→ Data shown:

^^^^^^^^^^^^^^^^

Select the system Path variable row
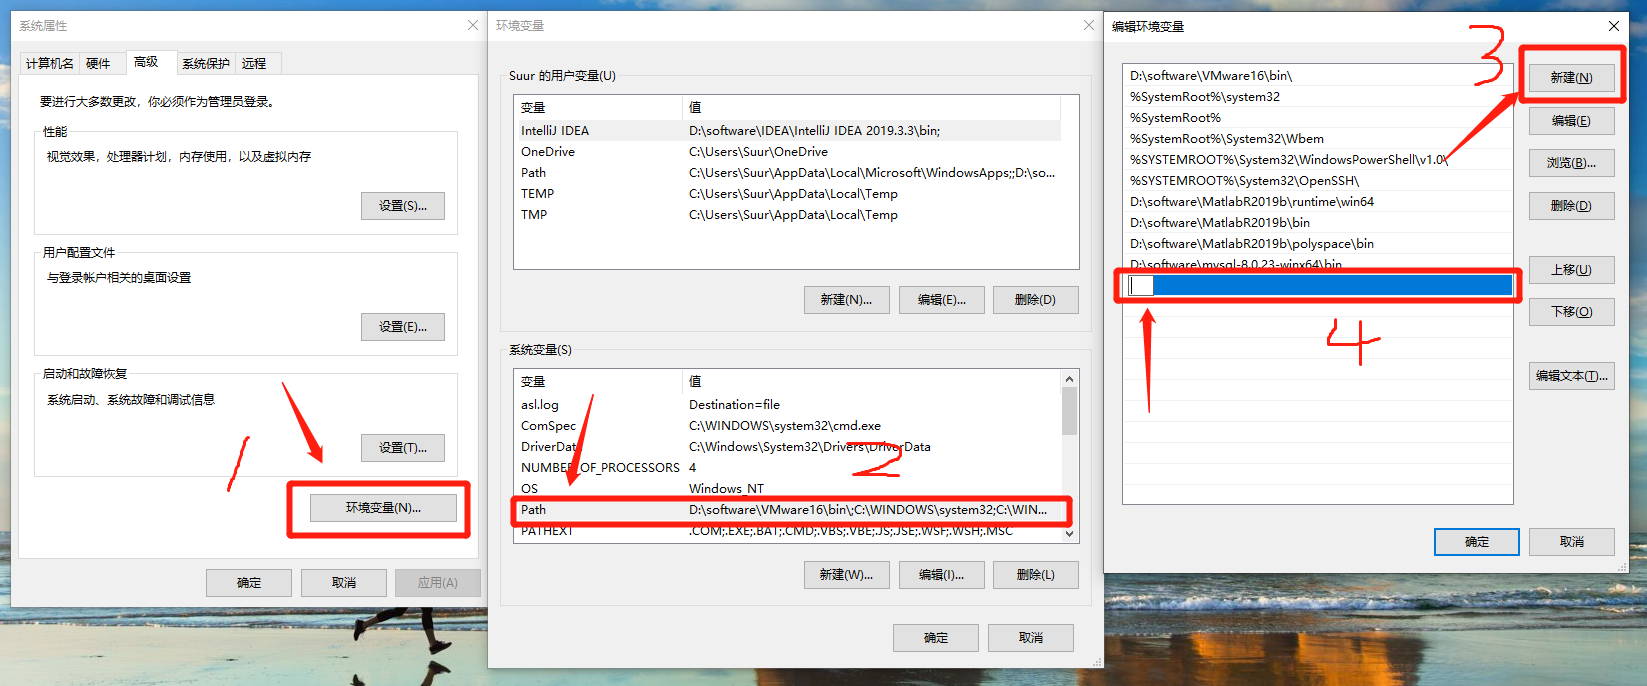The width and height of the screenshot is (1647, 686). pyautogui.click(x=788, y=510)
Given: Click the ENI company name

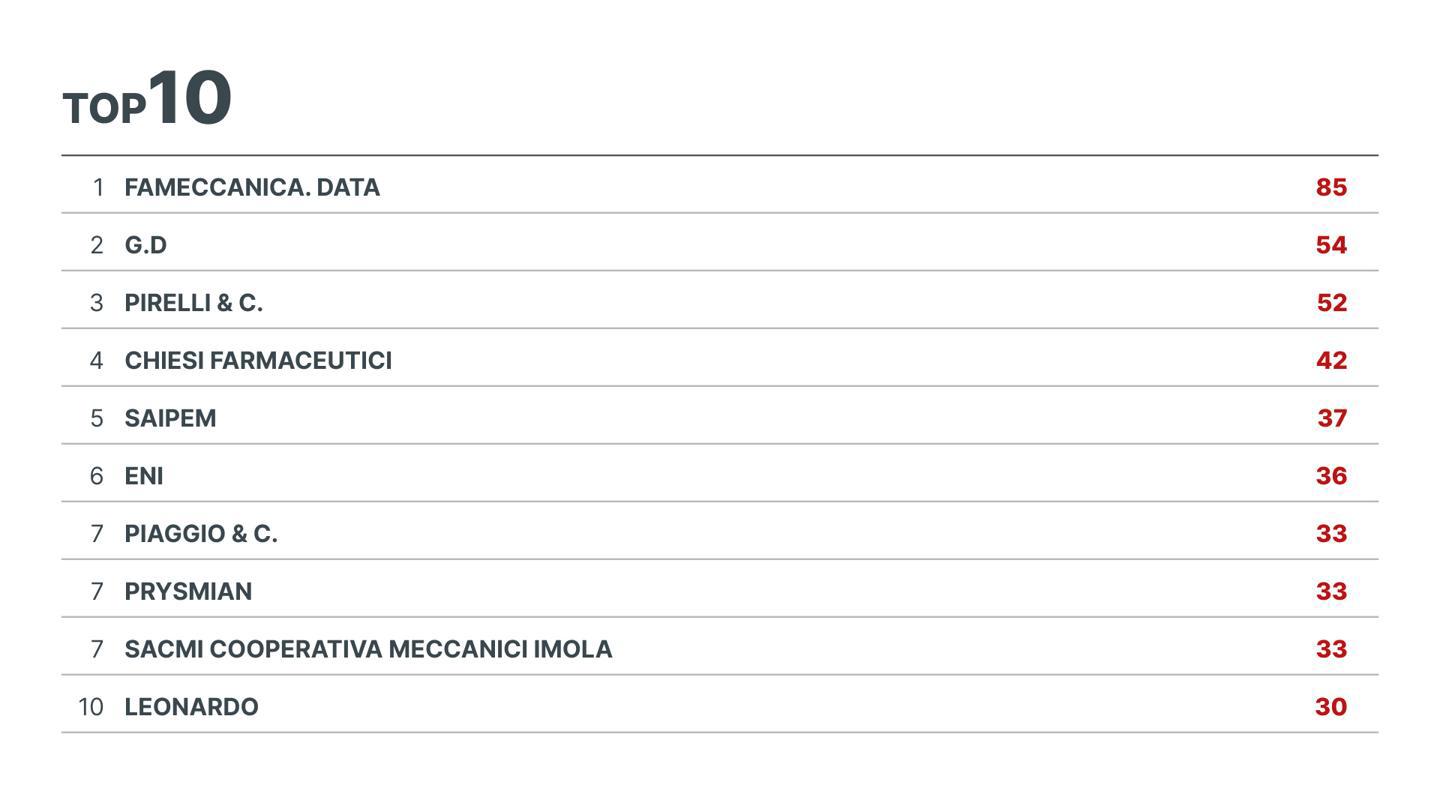Looking at the screenshot, I should click(144, 477).
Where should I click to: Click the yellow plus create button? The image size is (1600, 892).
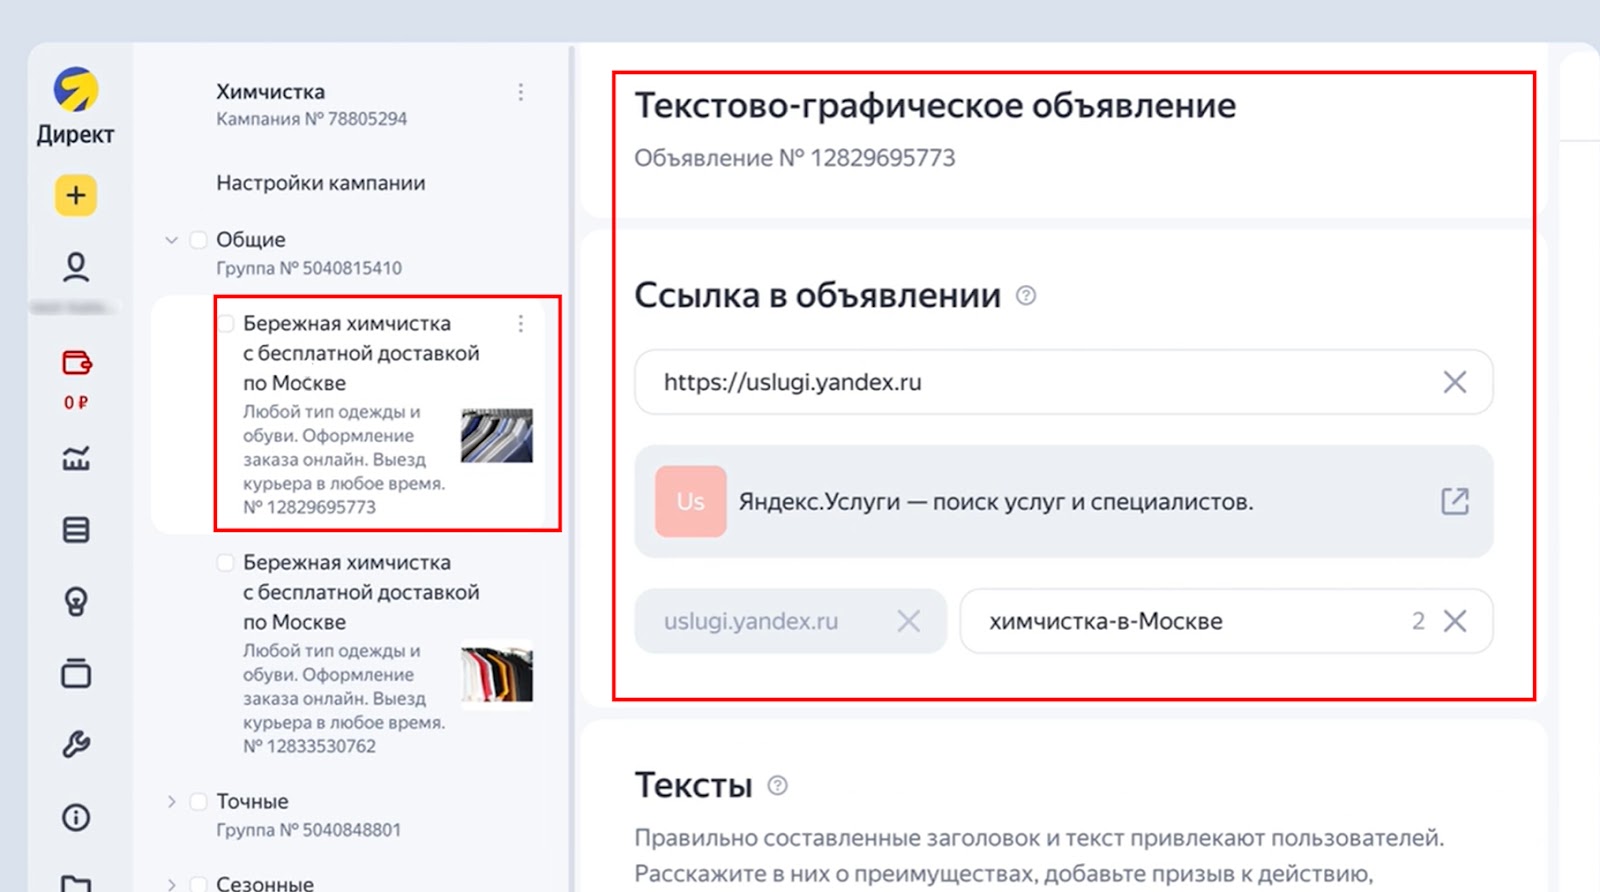coord(76,195)
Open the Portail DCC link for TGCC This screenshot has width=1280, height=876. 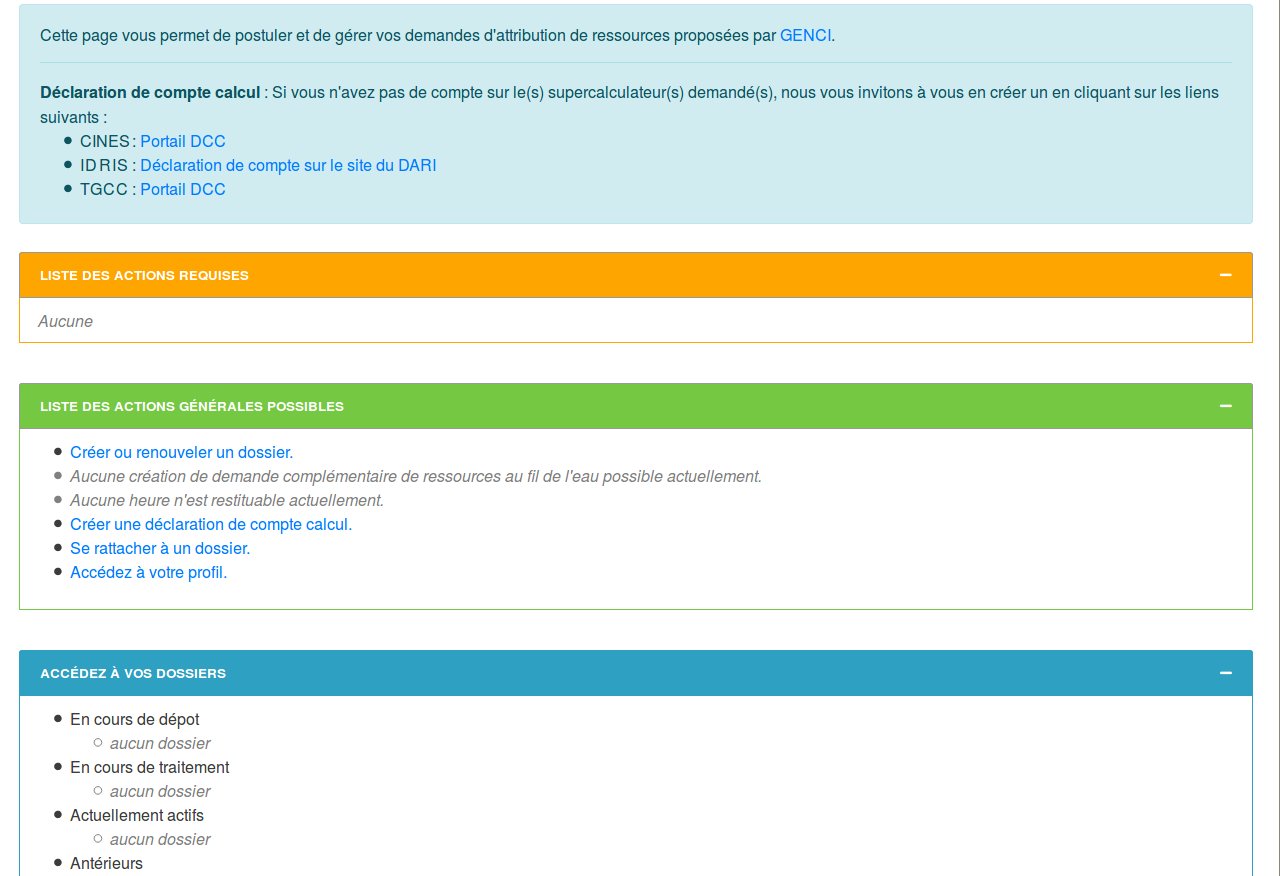[x=183, y=189]
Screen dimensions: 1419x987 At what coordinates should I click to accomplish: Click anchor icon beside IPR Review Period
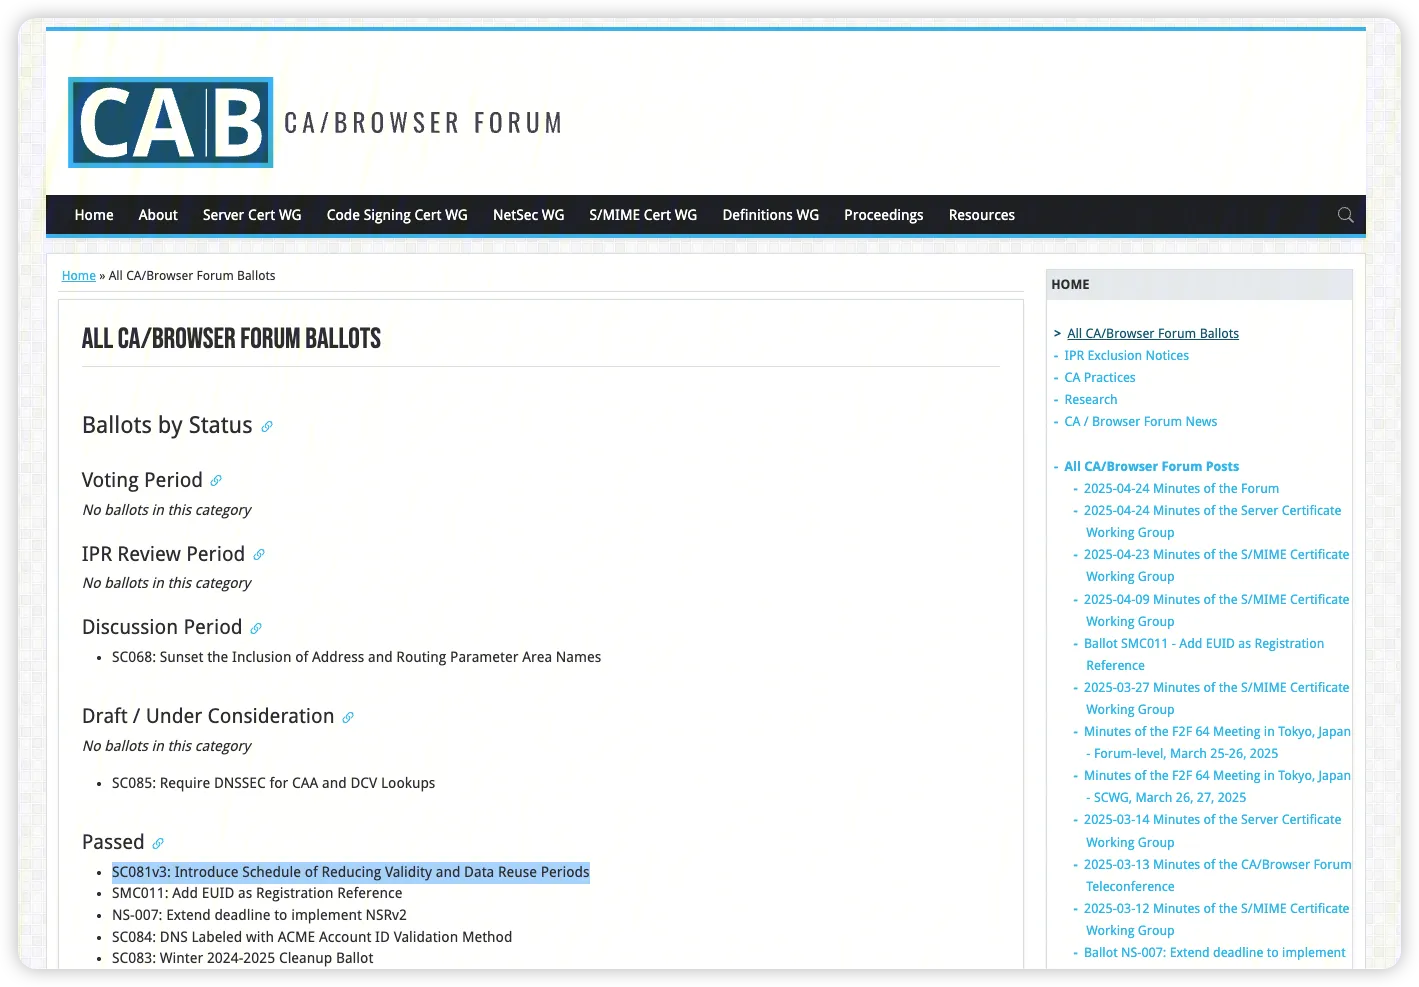tap(259, 555)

^^^^^^^^^^^^^^^^

→ Assignment: Your copy should hold only the lines from the one containing "Screen dimensions: 1419x987" through the last line of the listing, both included, retyped exactly and free of pictures.

→ Answer to this exercise:
Screen dimensions: 1419x987 At what coordinates should I click to accomplish: Click anchor icon beside IPR Review Period
tap(259, 555)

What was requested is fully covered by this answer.